Tout au long de la journée, l’artiste mâche sans arrêt des bonbons. « Ce n’est pas comme si j’en étais absolument fan, c’est devenu une habitude », dit-elle en haussant les épaules. C’est un euphémisme, car il y a au moins 30 impressions identiques d’emballages Haribo disséminées dans l’atelier. L’amour de Katayama pour ces bonbons remonte à l’époque où elle avait 18 ans, lorsqu’elle a passé quelques semaines chez un professeur d’esthétique à l’université des beaux-arts de Düsseldorf. Le mari de ce professeur était peintre et il mangeait toujours des Haribos par stress.

« Avant de partir, il m’a dit qu’il m’emmènerait dans son endroit préféré. Il s’est avéré que c’était la boutique Haribo. J’ai gardé un des paquets vides que j’avais achetés ce jour-là et je l’ai pris en photo », raconte-t-elle. Près de 20 ans plus tard, Katayama utilise toujours cette image dans ses installations. « Les Haribos ont été là pour moi à un tournant important de ma vie », dit-elle. « Je n’avais pas l’intention de devenir artiste à l’époque, mais j’adorais l’art. [The professor] « J’ai dit que je devais continuer dans cette voie… Chaque fois que je vois des Haribos, cela me rappelle cela. »

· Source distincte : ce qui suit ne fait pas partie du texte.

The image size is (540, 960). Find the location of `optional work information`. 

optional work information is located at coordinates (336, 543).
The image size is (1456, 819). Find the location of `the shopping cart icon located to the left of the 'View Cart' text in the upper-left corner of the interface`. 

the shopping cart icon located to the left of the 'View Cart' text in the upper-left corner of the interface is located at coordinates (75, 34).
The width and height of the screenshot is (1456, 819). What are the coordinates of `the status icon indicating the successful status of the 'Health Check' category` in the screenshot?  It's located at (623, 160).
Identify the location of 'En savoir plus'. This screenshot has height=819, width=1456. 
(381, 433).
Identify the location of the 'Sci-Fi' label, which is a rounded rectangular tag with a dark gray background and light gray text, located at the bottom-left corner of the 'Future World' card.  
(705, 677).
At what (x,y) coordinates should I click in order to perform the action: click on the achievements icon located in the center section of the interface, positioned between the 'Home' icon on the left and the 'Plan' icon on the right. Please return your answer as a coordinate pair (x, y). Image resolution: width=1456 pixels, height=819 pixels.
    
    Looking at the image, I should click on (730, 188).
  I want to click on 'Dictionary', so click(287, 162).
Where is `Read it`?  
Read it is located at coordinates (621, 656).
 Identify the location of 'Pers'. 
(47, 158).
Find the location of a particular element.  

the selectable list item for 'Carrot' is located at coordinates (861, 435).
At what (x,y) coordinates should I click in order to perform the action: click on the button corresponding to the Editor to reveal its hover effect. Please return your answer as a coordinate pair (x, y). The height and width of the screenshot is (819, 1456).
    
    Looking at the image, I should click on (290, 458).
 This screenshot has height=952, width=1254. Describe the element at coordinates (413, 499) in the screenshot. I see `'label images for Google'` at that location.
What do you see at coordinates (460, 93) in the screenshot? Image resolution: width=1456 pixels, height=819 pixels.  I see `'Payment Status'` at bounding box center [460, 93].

Cette anecdote poignante mais ludique est emblématique de la démarche de Katayama. Son travail est toujours personnel et est propulsé par un amour et une admiration sincères pour l’expression artistique, qu’il s’agisse de littérature, de peinture, de musique ou des vêtements faits main de sa grand-mère. « Beaucoup de gens me disent que j’ai beaucoup de courage, que je me montre « telle que je suis », dit Katayama. « Je ne fais pas du tout d’art avec cette intention. Il ne s’agit pas des droits des personnes handicapées, mais de la condition humaine. » En ouvrant les portes de son monde, orné de dentelles, de paillettes et de guirlandes lumineuses scintillantes, Katayama nous invite à rechercher la beauté dans nos propres trésors et dans nos propres corps.